Items listed in a dataset:
<<<<
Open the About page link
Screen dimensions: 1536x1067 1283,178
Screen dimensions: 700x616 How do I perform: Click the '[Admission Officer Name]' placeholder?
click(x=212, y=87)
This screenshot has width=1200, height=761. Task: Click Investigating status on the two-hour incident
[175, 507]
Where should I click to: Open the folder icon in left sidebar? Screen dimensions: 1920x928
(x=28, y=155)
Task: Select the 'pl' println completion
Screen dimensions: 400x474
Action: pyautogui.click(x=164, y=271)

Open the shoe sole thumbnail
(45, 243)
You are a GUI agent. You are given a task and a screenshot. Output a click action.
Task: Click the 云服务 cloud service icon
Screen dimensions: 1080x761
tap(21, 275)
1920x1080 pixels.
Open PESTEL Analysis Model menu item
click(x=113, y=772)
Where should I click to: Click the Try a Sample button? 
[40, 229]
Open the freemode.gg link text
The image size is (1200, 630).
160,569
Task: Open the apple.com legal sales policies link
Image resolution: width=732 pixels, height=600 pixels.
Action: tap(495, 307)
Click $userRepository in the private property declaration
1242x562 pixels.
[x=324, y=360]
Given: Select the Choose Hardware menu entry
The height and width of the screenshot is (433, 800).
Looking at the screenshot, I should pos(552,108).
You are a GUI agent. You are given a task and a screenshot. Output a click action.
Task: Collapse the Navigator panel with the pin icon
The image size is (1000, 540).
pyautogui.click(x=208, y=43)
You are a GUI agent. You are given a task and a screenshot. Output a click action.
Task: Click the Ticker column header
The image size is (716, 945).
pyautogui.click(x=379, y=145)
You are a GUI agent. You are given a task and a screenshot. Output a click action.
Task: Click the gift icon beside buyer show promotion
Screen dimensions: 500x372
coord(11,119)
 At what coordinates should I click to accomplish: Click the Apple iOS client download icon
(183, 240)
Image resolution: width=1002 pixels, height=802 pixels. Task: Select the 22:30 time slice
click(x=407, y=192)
>>>>
§ **Exercise**:
Copy all of the data. Keep every word exactly as it is.

§ **Reply**:
Open the About page link
Screen dimensions: 1536x1067 1283,178
Screen dimensions: 700x616 How do I perform: Click the '[Admission Officer Name]' placeholder?
click(x=212, y=87)
This screenshot has width=1200, height=761. Task: Click Investigating status on the two-hour incident
[175, 507]
Where should I click to: Open the folder icon in left sidebar? Screen dimensions: 1920x928
(x=28, y=155)
Task: Select the 'pl' println completion
Screen dimensions: 400x474
Action: pyautogui.click(x=164, y=271)

Open the shoe sole thumbnail
(45, 243)
You are a GUI agent. You are given a task and a screenshot. Output a click action.
Task: Click the 云服务 cloud service icon
Screen dimensions: 1080x761
tap(21, 275)
1920x1080 pixels.
Open PESTEL Analysis Model menu item
click(x=113, y=772)
Where should I click to: Click the Try a Sample button? 
[40, 229]
Open the freemode.gg link text
The image size is (1200, 630).
160,569
Task: Open the apple.com legal sales policies link
Image resolution: width=732 pixels, height=600 pixels.
Action: tap(495, 307)
Click $userRepository in the private property declaration
1242x562 pixels.
[x=324, y=360]
Given: Select the Choose Hardware menu entry
The height and width of the screenshot is (433, 800).
Looking at the screenshot, I should pos(552,108).
You are a GUI agent. You are given a task and a screenshot. Output a click action.
Task: Collapse the Navigator panel with the pin icon
The image size is (1000, 540).
pyautogui.click(x=208, y=43)
You are a GUI agent. You are given a task and a screenshot. Output a click action.
Task: Click the Ticker column header
The image size is (716, 945).
pyautogui.click(x=379, y=145)
You are a GUI agent. You are given a task and a screenshot. Output a click action.
Task: Click the gift icon beside buyer show promotion
Screen dimensions: 500x372
coord(11,119)
 At what coordinates should I click to accomplish: Click the Apple iOS client download icon
(183, 240)
Image resolution: width=1002 pixels, height=802 pixels. Task: Select the 22:30 time slice
click(x=407, y=192)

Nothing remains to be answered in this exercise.